Всю оставшуюся субботу и воскресенье она проверяла почту каждые два часа. Почему-то ей казалось, что Вера должна ответить сразу. Что такое проверять почту каждые два часа? Когда каждая минута стремительно приближается к бесконечности. Когда уговариваешь себя не ждать, не надеяться. Когда пытаешься смотреть телевизор, нажимая на кнопки пульта примерно с той же частотой, с какой бьется твое сердце. Когда делаешь вид, что ничего не ждешь, но каждая клеточка твоего организма вопит о том, что это – вранье, потому что вся ты становишься ожиданием. Ты исчезаешь, остается только время, вязкое, как мазут…
Каждая пара часов добавляла ей уныния и злости. «Нет новых писем». Интересно, есть ли на Земле хоть один человек, который воспринимает эту надпись с воодушевлением? Сначала она злилась на Веру. Потом на себя: зачем надо было писать? Разве не понятно, что она уже давно забыла о тебе? Как глупо! Какой же дурой ты выглядишь постоянно!
Во вторник, уже сварившись в собственном ожидании и злости, без подготовки, размышлений и мучительного подбора слов, она словно выдохнула еще одно письмо:
«Не отвечаешь. Ну конечно, зачем тебе вечно депрессивная московская подружка-неудачница? Приехала, повысила мотивацию – и с плеч долой. Правильно. Извини, что мне показалось, что мы подруги. Бывает. На безрыбье и рак рыба. Любой человек, обратившийся с добрым словом и участием, кажется другом. Прости. Я – неисправимая дура, и твое молчание тому подтверждение».
– Я не понимал тогда почти смертельного испуга в глазах Жильберты и смятения Агнесс от известия о том, что люди из Правления увели твоих родителей.
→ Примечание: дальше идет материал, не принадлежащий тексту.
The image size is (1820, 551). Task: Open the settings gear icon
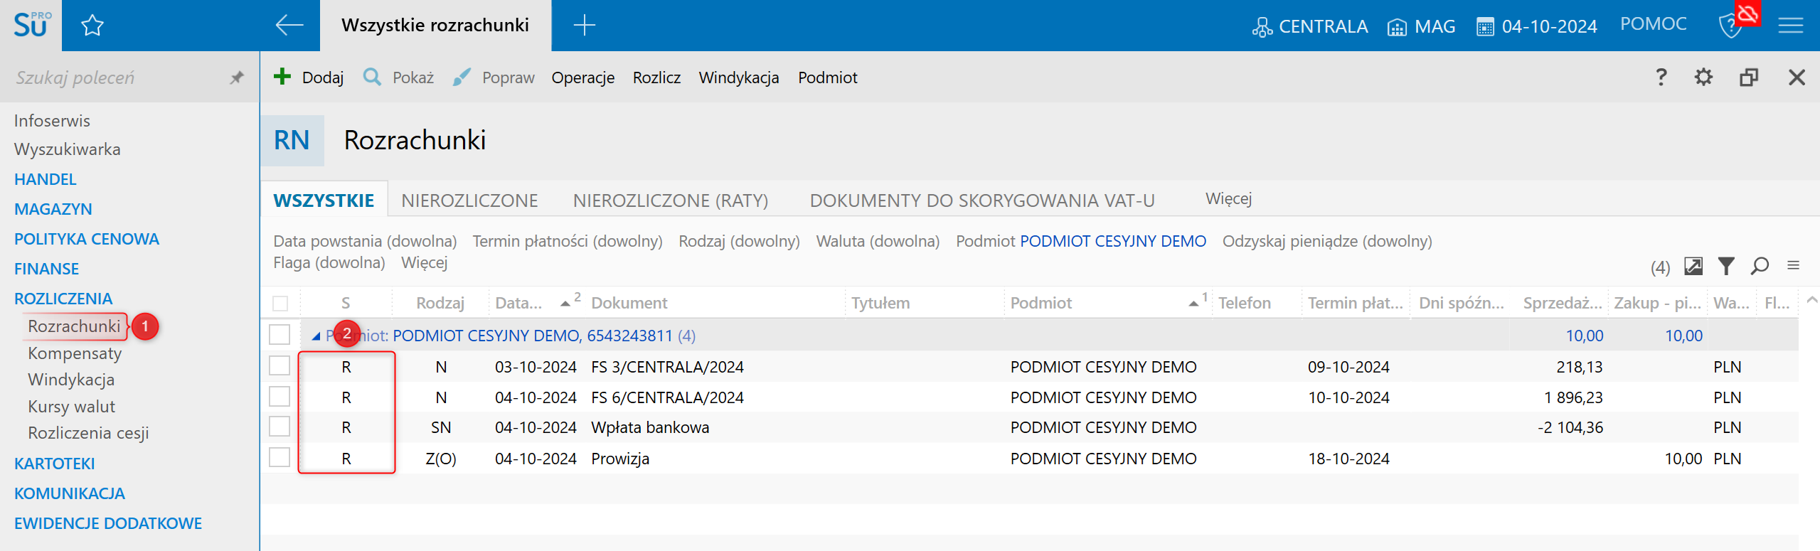[x=1703, y=77]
Мне казалось, что власти города могут оказать посильную помощь и проявят гостеприимство в отношении настрадавшихся путешественников. Так, по крайней мере, поступили бы жители наших земель. Но я ошибался.
Ты живешь в непростом городе, сынок. Этот остров уже много-много лет надежно укрывают туманы, несколько поколений жителей никогда не видели солнца. И о других землях, как тебе хорошо известно, здесь тоже запрещено думать. Правление никогда не строило корабли, только лодки, на которых далеко не уплывешь, течением их всегда сносит к лагуне, как бы сильно ты ни налегал на весла. Попав на наш остров, ты никуда с него не уплывешь, да уж много лет никто и не пытается. Никому это уже не приходит в голову. Зачем? У нас ведь самый прекрасный город и самое заботливое Правление. А другой мир? Ты же знаешь, он не существует, его давно смыл в море всемирный потоп. И в этой катастрофе уцелел только наш остров благодаря его замечательным водоотводам, удачному расположению и гражданам – самым трудолюбивым, добродетельным и сплоченным. Ну да ты знаешь этот миф, всем детям острова с младенчества внушают эту сказку. Но другой мир есть, и ты теперь знаешь это, потому что ты сам – дитя его, и ты видел солнце.
– Но для чего это нужно Правлению? Почему не сказать всем людям правду? Что плохого будет, если люди все это узнают? – Каждый новый поворот в рассказе старика рождал у Ганса нескончаемый поток вопросов.
– Правление рискует потерять свое влияние. Сейчас эти шестеро управляют целым миром, пусть не таким большим, размером всего лишь с остров, но это мир, который они устроили по своим законам, и любое вмешательство извне кажется им угрожающим их всеобъемлющей власти. Они всячески внушают нам, что усердно пекутся о том, чтобы все жители города были защищены, имели работу, а значит, и заработок.
Они внушили всем, что без их участливой заботы город не выживет, начнутся голод, беспорядки, а главное – город может захватить враг. Ты же знаешь сказку, что не спасшиеся от потопа люди, давно потерявшие человеческий облик, плавают где-то в море на обломках своих лодок, и в любой момент течение может вынести их к нам. И тогда они, жадные, дикие и голодные, разрушат все, что нам дорого и свято. Именно поэтому Смотрители – это самая почетная работа в Правлении. В Смотрители может попасть только тот, кто доказал свою безупречную преданность и готов отдать жизнь за спокойствие своих граждан. Смотрители стоят в тайных местах и все время напряженно всматриваются в сторону моря: не появятся ли враги, одичавшие и безобразные?..
Обломки нашего корабля и заметил поутру один из зорких Смотрителей. Первый доктор, с которым так горячо спорила Агнесс, пытаясь доказать ему, что мы не одичавшие звери, тут же доложил Правлению о том, в чьем доме скрываются приплывшие к стенам города враги.